A patient on a rocky outcropping needs urgent medical care and there’s nowhere for the chopper to land so down comes a paramedic lowered by a cable but this is not a real emergency. It’s a training exercise at Brighton Ski Resort that Lt. Sorensen is evaluating. The patient getting hoisted up to the helicopter is ABC4 videographer Ed Wilets.
It’s all in a day’s work Lt. Sorensen, a 20-year veteran paramedic of the Davis County Sheriffs Department who moonlights with Life Flight.
“The main thing we’re thinking about is how we’re going to get them out just as quickly and as safely as possible,” Lt. Sorensen tells Behind The Badge. “There are times when I’ve thought ‘This is a really tight spot’ or makes me a little uncomfortable.”
He says no two rescues are exactly alike.
“Every one of them is a little bit different,” he said. “I mean your terrain is different. Sometimes it’s steep. Sometimes it’s rocky. A lot of rock climbers who have fallen sometimes we’re real close up against the rocks and I mean our pilots are amazing. They’ll put you in spots that you never thought you could get.”
One of those places was on Wolf Mountain in Eden where Lieutenant Sorensen extracted a critical patient a few years ago.
“It was a real tight spot in really really steep terrain and the trees were real high. We had to use a lot of cable to insert me,” he said. “It was just technical and I was just happy that once they inserted me they were able to come back and get me out with my patient.”
Now Lt. Sorensen has moved into the co-pilot’s seat, getting certified to fly Life Flight planes for long-range patient transports and organ donation missions. Despite the lives he and his team have saved, he remains, ironically, down to earth.

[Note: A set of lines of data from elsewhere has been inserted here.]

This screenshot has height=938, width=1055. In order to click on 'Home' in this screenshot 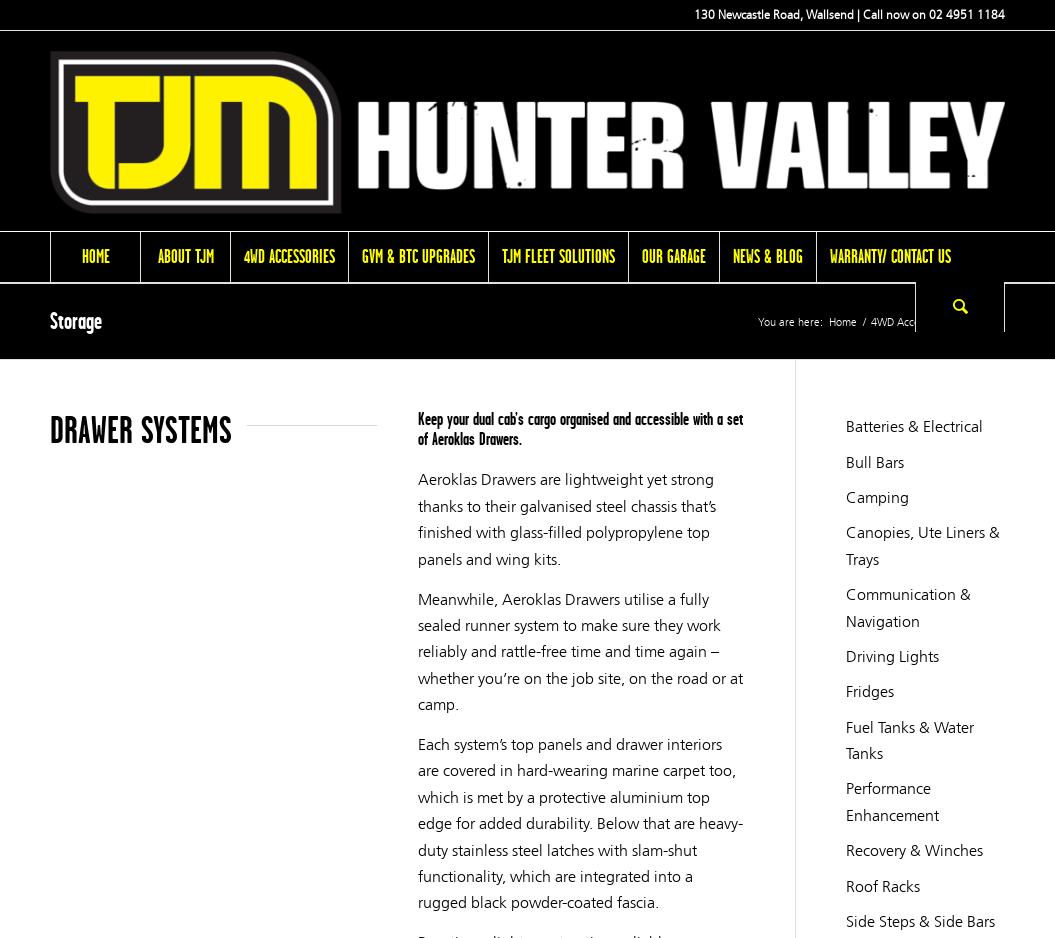, I will do `click(93, 255)`.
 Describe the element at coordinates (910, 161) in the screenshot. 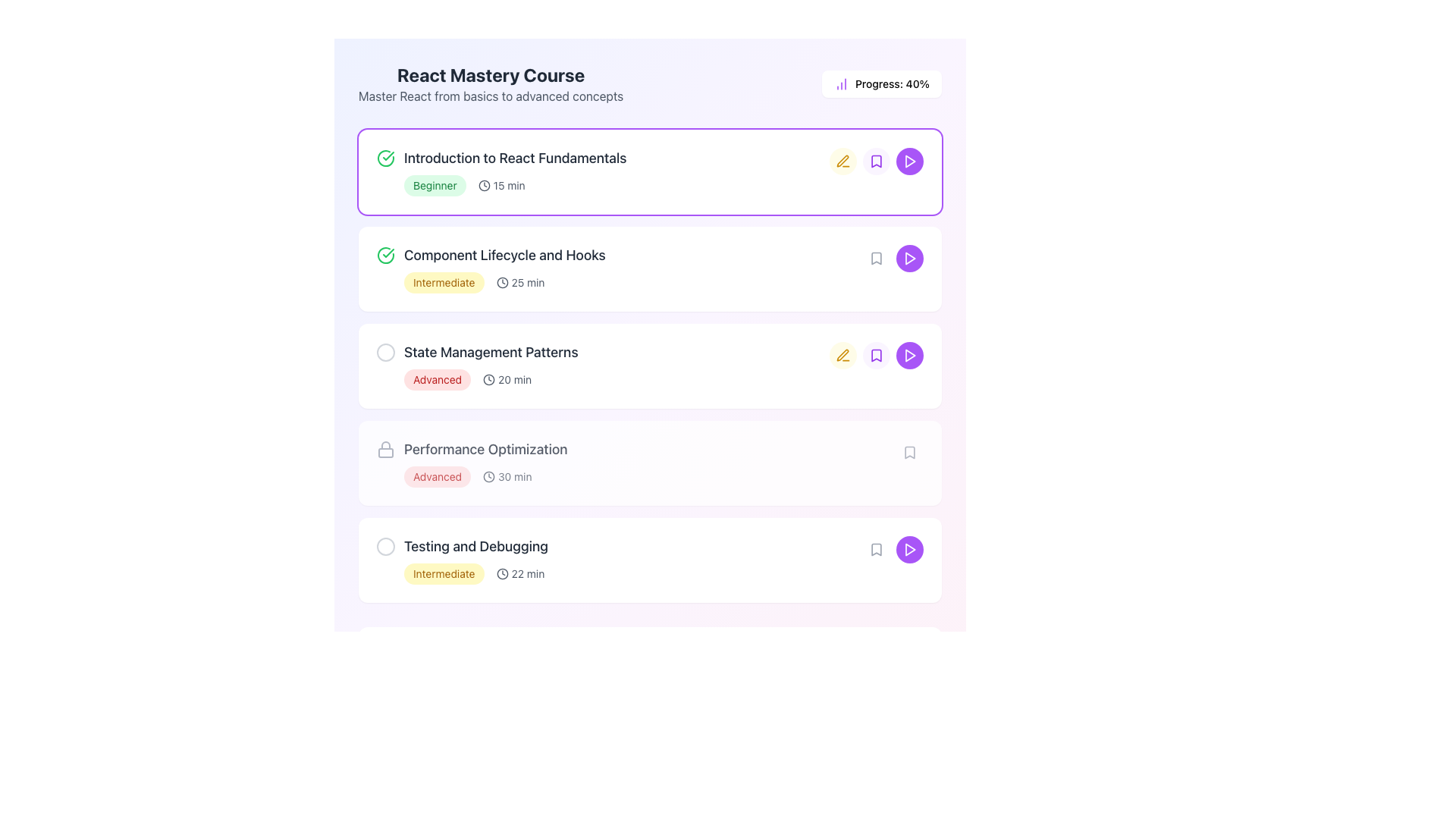

I see `the triangular purple play button located at the far right of the action area in the 'Introduction to React Fundamentals' course entry` at that location.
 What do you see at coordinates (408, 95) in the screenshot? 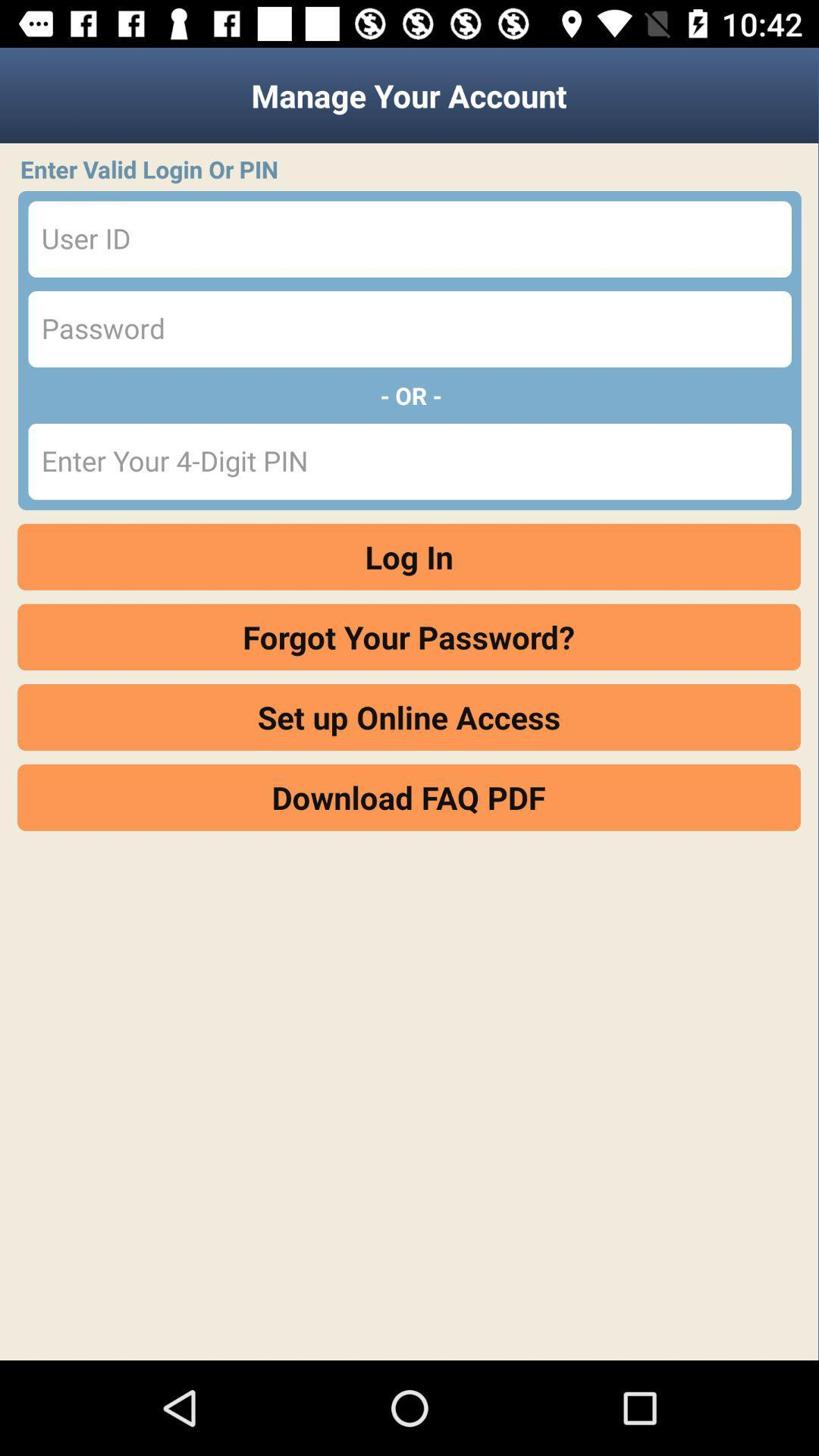
I see `manage your account item` at bounding box center [408, 95].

“I wouldn’t call myself a hero by any means. I feel lucky that I’m allowed to do this. I love this job,” he said. “The people that work for us are awesome and I love being around them…It’s good to have a job where you feel that you feel like you’re kind of making a difference in people’s lives and it’s exciting.”
Lieutenant Sorensen is not slowing down anytime soon. He’ll be flying even more missions when he joins Life Flight full time in 2020.
And no photographers were harmed during filming. The Life Flight team brought Ed off the mountain without a scratch.